Google is worth more than Apple, according to one analyst


As measured by market capitalization, Apple may be worth more than Google at first glance.. but when using a different method of measurement, one analyst concludes Google is actually in the lead.

As of Wednesday, Apple was worth a total of $374 billion compared to Google’s $290 billion. Rolfe Winkler from The Wall Street Journal’s Moneybeat points out in a recent blog post, however, that Google actually beats Apple when you use a slightly different measure of assets:

“Strip out Apple’s $145 billion of net cash as of March, and Google’s $45 billion. This leaves an enterprise value of $233 billion for Apple, but $241 billion for Google, reflecting the underlying value of the companies’ actual operations.”

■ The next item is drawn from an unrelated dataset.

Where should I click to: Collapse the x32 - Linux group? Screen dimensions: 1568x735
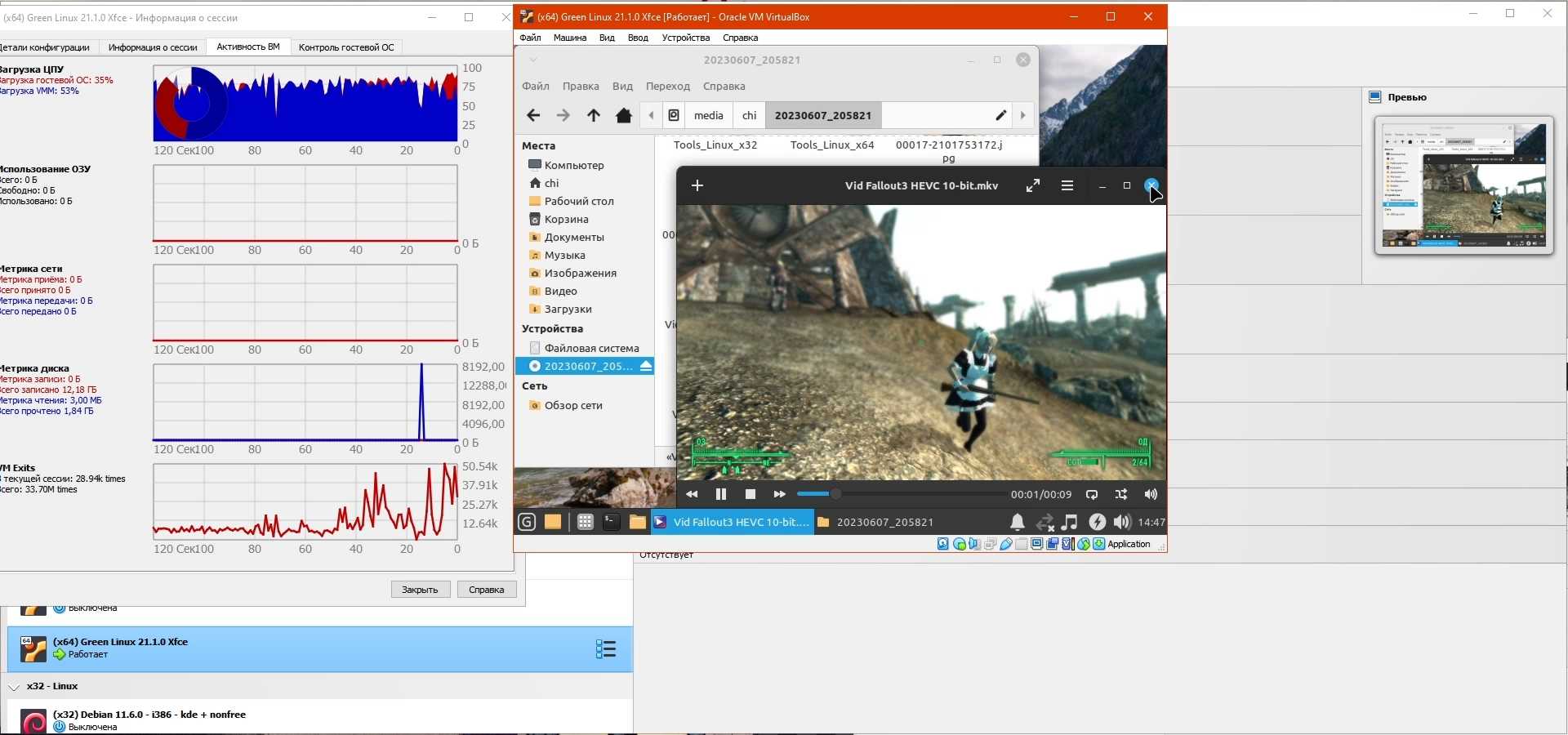(14, 687)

Winkler also described it in another way to make it easier to understand:

“If you bought a house for $378,000, but there was $145,000 of cash lying on the living room floor, all you really paid was a net $233,000.”

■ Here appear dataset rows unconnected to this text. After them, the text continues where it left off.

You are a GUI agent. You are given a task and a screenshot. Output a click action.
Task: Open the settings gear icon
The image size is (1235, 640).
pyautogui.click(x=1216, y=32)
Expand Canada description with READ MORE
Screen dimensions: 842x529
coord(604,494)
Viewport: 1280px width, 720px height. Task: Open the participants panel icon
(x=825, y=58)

In other words, Google is worth more than Apple — if you go by that rather unconventional measure. Of course this measure ignores the fact that Apple’s boatload of cash has value in and of itself, but we will leave that debate to the professionals.

Moneybeat also outlined that Apple is no longer the world’s biggest company. They’ve been passed over by oil company Exxon Mobil who regained the crown recently, after losing it to Apple last year. Although, it seems like Google might soon push Apple further down that ladder.

What do you think folks? Let us know in the comments below!

[via BGR, Moneybeat]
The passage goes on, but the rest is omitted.